Not only that, but just what is the situation of someone wanting suspended
animation? They want to take advantage of a POSSIBLE cure for their 
condition which will POSSIBLY be found at some unknown future time. Unless
the drug or treatment is already under investigation and tests for the
approval of the FDA, their reasons for believing that cures will come in
a short time have no validity. Sure, some scientists will be saying that,
no doubt. After the first experiments reviving cats from longterm ischemia,
many thought that there would SOON be an expansion in the length of time
after which we might be revived after loss of heartbeat, too. We have all
learned since that time how difficult that problem really is.

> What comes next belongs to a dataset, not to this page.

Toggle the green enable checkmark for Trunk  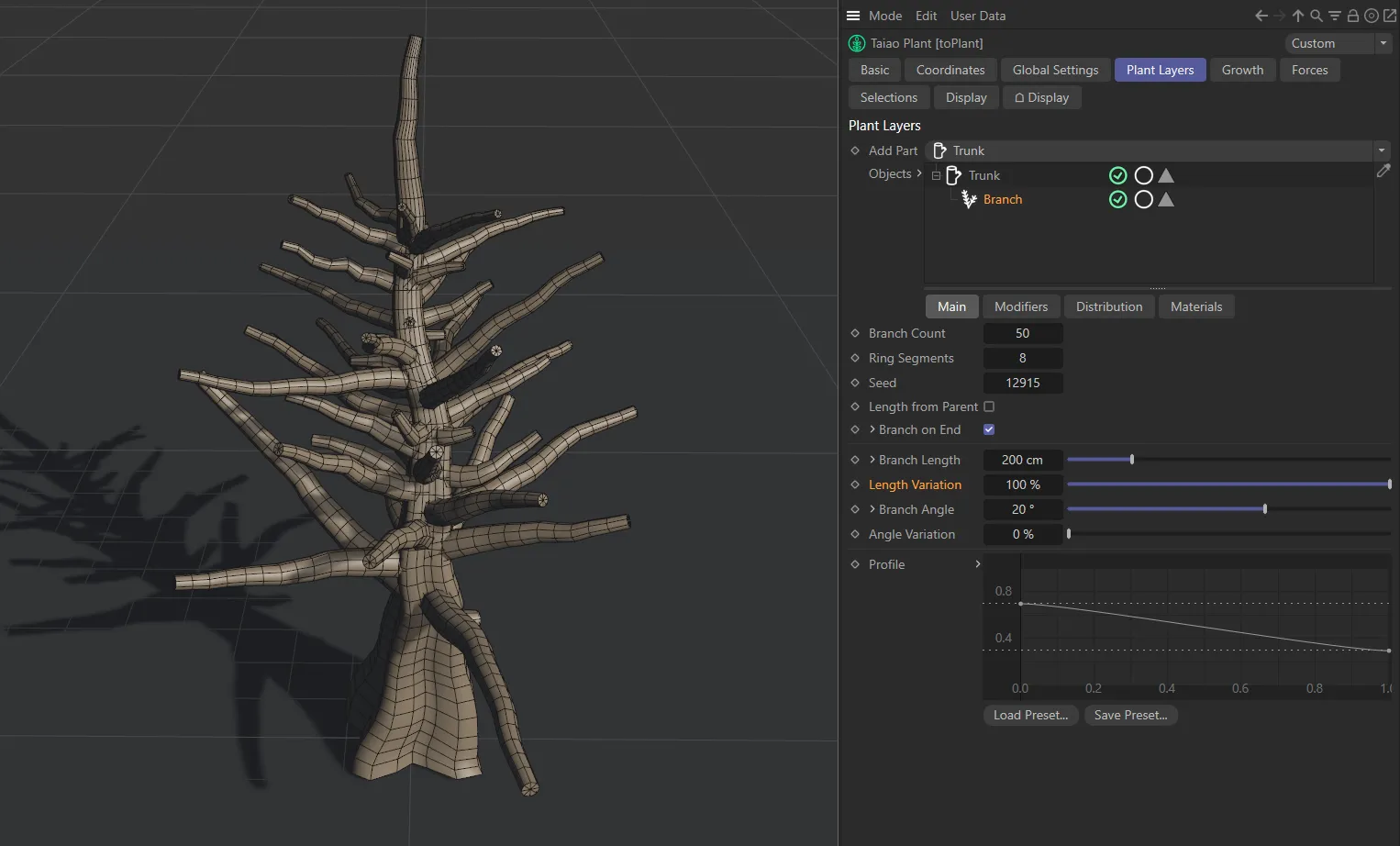pyautogui.click(x=1117, y=175)
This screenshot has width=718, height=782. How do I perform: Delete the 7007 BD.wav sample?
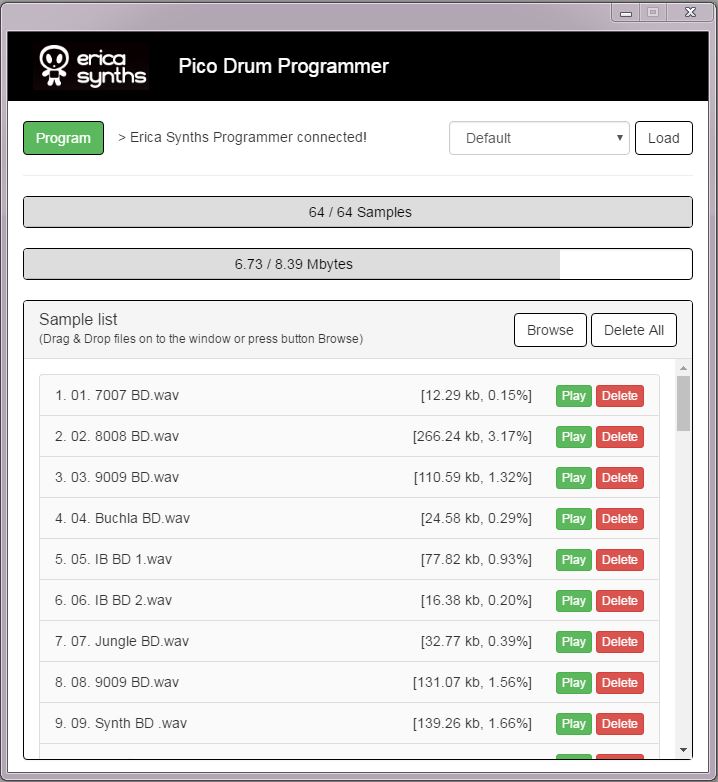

If any form of suspended animation is to be used for those awaiting a cure,
then putting time limits on the cure cuts down the number of people it would
be good for by orders of magnitude. And that has it's other side, too: if
we put no time limits, then the range of conditions for which suspended
animation might be used expands by orders of magnitude, to all those 
conditions we not only have no ideas about how to cure, and many that most
doctors would say are totally incurable. What about aging, for instance?

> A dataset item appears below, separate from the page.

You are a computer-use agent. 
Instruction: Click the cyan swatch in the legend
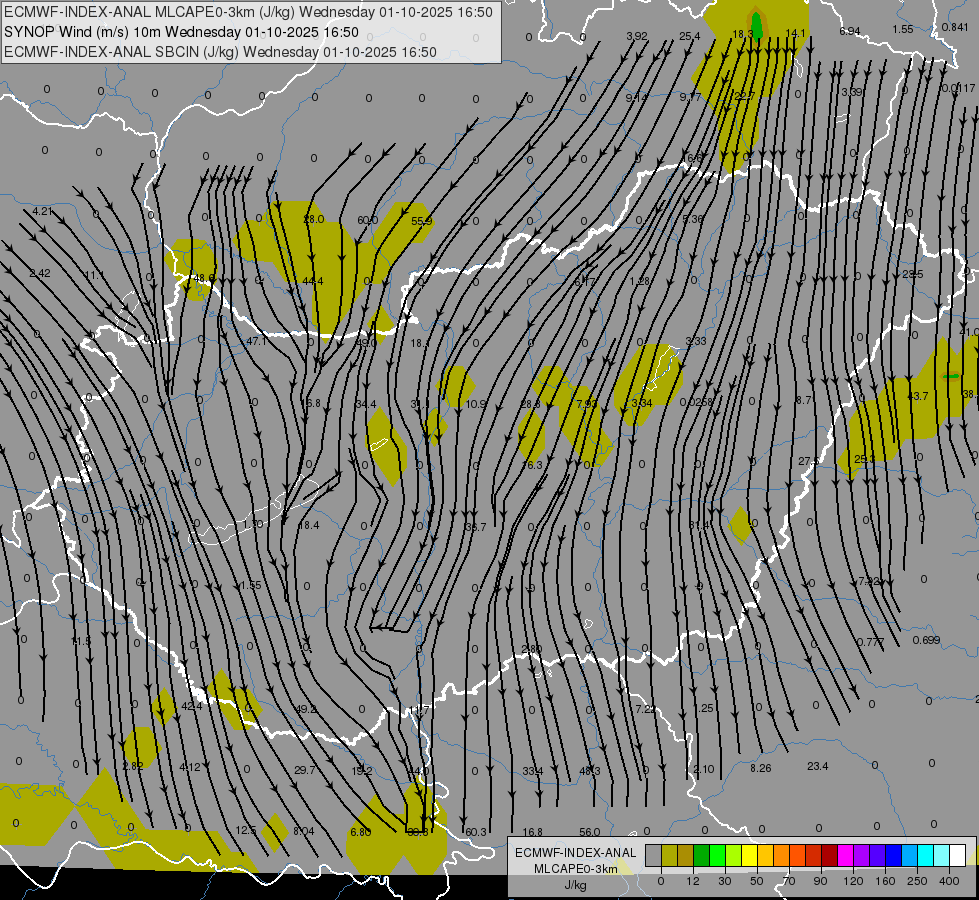pyautogui.click(x=925, y=855)
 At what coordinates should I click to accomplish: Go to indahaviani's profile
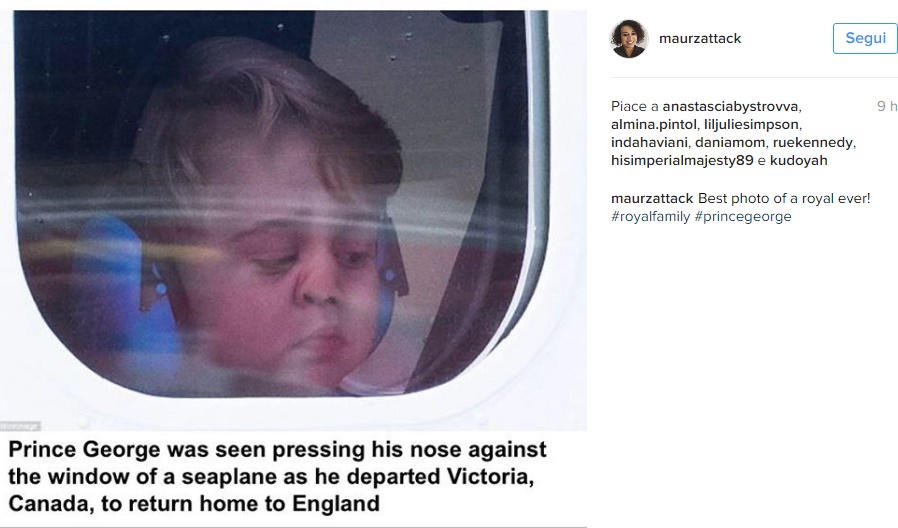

And from that point we find ourselves cryonicists. Would you still be in
your brain if the coroner gives it to your cryonics society intact? Would
you be in your brain if it were sliced into large pieces? No one can really
say. That's the point. And if you ask people, anyone, to define when someone
is "alive", and don't accept the stock answers (devised to justify harvesting
of organs for transplant!), you'll find only confusion. And THAT is the point,
too. 

It is not contradictory to believe that we can improve our knowledge of
the world, and in particular of medicine, without believing that our
present knowledge comes anywhere close to complete. To believe that our
knowledge is complete --- only a few i's remain to be dotted and a bit
of punctuation to be added --- is a very frequent problem many scientists
have, and they share it with many others who aren't scientists. "WE understand
completely how the human body works. It's only those ignorant people of the
last century who had a problem." It's also one reason it's been hard to get
people to see cryonics as it is. Most people live quietly in their own
little version of a Ptolemaic universe, believing that phlogiston explains
all our problems with chemistry. No, not at all.

Finally, a short word for Mr. Coetzee: No, I don't have to understand aging
completely to state that the organs in our head play a major role in it.

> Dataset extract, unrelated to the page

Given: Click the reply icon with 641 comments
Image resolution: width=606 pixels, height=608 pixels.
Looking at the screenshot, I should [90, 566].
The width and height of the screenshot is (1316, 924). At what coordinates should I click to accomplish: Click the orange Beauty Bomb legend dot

If you press me, I'll say that I was stating what I felt was very likely to
be true, not what is "true". But beyond that, we do have experiments. For
instance, melatonin increases lifespan. One thing that increases lifespan
in rats or mice, even more than melatonin, is a transplant of the pineal
glands from young animals into older animals. (The pineal gland is buried
inside our brain). Our hypothalamus also connects with our pituitary, and
controls its output of other hormones. (Without such a connection, the
pituitary is useless). The hormones involved control many of the phenomena
we associate with aging. And finally, on a more global level, even in embryos
the head region puts out many substances which control growth and development
of the embryo. I could go on, of course. Since no one has yet transplanted 
a head, in the root sense we don't know what would happen, but what I DO
know about aging makes me think that controls for it are in our heads, and
that's where we should look. For that matter, even antioxidants, if they
work in our bodies but not in our heads, would leave us young in body but
with a badly deteriorated brain from aging. (I don't think that we'd 
even get a young body, but that's because of the facts I've listed).